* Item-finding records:
+===+
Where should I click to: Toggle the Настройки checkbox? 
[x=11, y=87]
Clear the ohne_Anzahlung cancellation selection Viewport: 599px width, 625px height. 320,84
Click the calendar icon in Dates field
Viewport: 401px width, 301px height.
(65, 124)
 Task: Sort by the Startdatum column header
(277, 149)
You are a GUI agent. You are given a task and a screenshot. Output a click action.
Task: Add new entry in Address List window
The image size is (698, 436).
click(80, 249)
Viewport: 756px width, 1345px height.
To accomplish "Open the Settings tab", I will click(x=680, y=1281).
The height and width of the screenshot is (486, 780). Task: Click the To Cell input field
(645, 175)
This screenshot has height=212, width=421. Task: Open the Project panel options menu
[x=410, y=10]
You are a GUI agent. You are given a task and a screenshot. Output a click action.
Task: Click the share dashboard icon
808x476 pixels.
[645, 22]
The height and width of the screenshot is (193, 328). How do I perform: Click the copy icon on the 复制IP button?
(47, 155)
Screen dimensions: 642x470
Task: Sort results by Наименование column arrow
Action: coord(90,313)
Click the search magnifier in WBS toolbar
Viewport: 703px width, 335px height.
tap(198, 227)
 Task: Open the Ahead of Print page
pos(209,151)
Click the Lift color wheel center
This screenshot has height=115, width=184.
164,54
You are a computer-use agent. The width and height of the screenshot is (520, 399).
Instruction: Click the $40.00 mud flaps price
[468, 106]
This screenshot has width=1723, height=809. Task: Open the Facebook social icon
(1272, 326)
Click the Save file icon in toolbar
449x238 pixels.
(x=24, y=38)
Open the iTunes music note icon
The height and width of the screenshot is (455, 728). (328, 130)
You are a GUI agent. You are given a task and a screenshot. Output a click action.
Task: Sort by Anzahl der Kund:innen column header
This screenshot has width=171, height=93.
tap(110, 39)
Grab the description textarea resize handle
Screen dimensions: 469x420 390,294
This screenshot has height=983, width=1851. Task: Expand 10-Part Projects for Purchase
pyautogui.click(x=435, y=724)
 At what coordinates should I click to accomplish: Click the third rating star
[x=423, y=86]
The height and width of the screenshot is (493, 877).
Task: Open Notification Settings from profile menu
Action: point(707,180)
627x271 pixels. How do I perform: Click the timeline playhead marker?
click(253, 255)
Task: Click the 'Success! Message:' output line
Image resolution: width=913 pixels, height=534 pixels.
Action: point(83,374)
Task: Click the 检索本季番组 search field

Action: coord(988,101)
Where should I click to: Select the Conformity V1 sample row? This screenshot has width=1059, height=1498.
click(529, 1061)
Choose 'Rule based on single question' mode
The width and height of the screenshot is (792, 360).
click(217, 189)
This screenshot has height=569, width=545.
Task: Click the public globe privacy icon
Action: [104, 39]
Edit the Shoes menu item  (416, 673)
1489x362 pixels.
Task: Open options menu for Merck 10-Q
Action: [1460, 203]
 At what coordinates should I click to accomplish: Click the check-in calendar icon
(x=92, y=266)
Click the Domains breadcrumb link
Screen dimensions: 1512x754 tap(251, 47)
+===+
* What is needed: Copy out the lines of the listing verbatim, starting with the line containing "This screenshot has width=1723, height=809." and continuing through the line containing "Action: coord(988,101)".

* Answer to this problem:
This screenshot has width=1723, height=809. Task: Open the Facebook social icon
(1272, 326)
Click the Save file icon in toolbar
449x238 pixels.
(x=24, y=38)
Open the iTunes music note icon
The height and width of the screenshot is (455, 728). (328, 130)
You are a GUI agent. You are given a task and a screenshot. Output a click action.
Task: Sort by Anzahl der Kund:innen column header
This screenshot has width=171, height=93.
tap(110, 39)
Grab the description textarea resize handle
Screen dimensions: 469x420 390,294
This screenshot has height=983, width=1851. Task: Expand 10-Part Projects for Purchase
pyautogui.click(x=435, y=724)
 At what coordinates should I click to accomplish: Click the third rating star
[x=423, y=86]
The height and width of the screenshot is (493, 877).
Task: Open Notification Settings from profile menu
Action: point(707,180)
627x271 pixels. How do I perform: Click the timeline playhead marker?
click(253, 255)
Task: Click the 'Success! Message:' output line
Image resolution: width=913 pixels, height=534 pixels.
Action: point(83,374)
Task: Click the 检索本季番组 search field

Action: coord(988,101)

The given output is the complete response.